▸ REQUIREMENT 1: Rewrite the stretch of the Feast issue below from "Description" through "events feature view.", changing "PostgreSQL" to "MySQL".
▸ REQUIREMENT 2: Please render this sentence from the Feast issue below into Spanish: "The events table is significantly larger, containing approximately 10 times the number of rows as the aggregated table."
▸ REQUIREMENT 3: Based on the Feast issue below, explain in one to three sentences why slow retrieval from the aggregated data feature view is unexpected.

▸ EXCERPT:
-.-.-

Skip to content

Getting historical features from a feature view with multiple entity keys took too long #3867

@romqn1999

Description

@romqn1999

I am encountering a performance issue when retrieving historical features from a multiple entity keys feature view in Feast, using a PostgreSQL offline store.
I have two tables in PostgreSQL - a raw events table with a primary key and an aggregated data table with a composite key. The events table is significantly larger, containing approximately 10 times the number of rows as the aggregated table.

Expected Behavior

Retrieval of historical features from the aggregated data feature view, should be comparable in performance to the retrieval from the raw events feature view.

-.-.-

▸ GIVEN INFORMATION:
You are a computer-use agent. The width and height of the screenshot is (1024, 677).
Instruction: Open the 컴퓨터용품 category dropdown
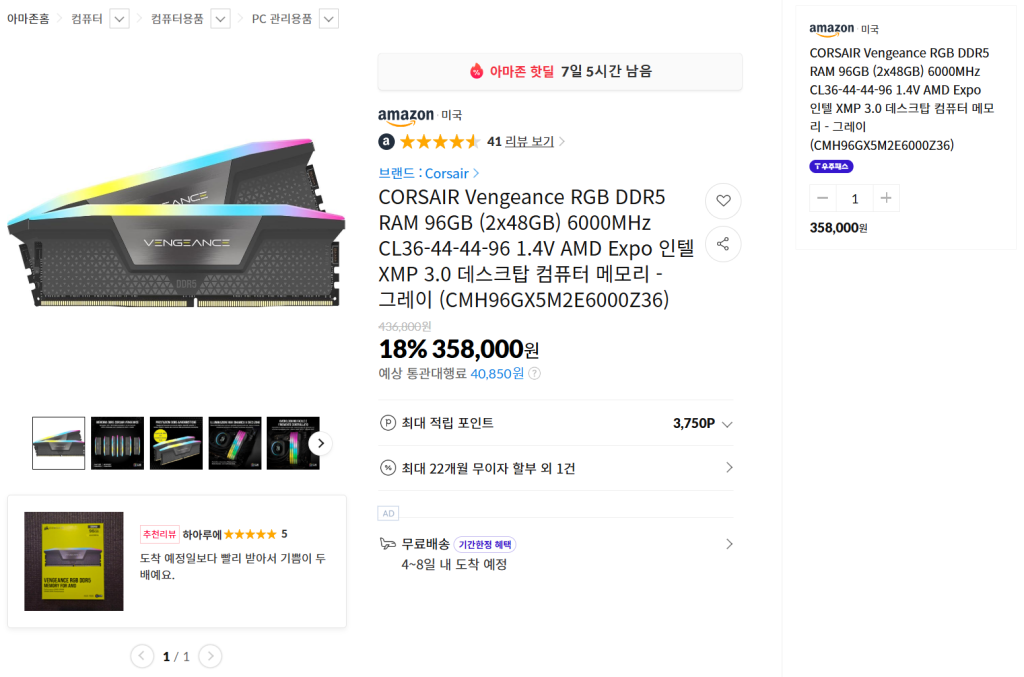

-.-.-

▸ TASK OUTPUT 1:
Description

@romqn1999

I am encountering a performance issue when retrieving historical features from a multiple entity keys feature view in Feast, using a MySQL offline store.
I have two tables in MySQL - a raw events table with a primary key and an aggregated data table with a composite key. The events table is significantly larger, containing approximately 10 times the number of rows as the aggregated table.

Expected Behavior

Retrieval of historical features from the aggregated data feature view, should be comparable in performance to the retrieval from the raw events feature view.

▸ TASK OUTPUT 2: La tabla de eventos es considerablemente más grande y contiene aproximadamente 10 veces el número de filas de la tabla agregada.

▸ TASK OUTPUT 3: The raw events table holds about 10 times as many rows as the aggregated data table. Retrieval from the smaller aggregated data feature view should therefore perform comparably to retrieval from the raw events feature view.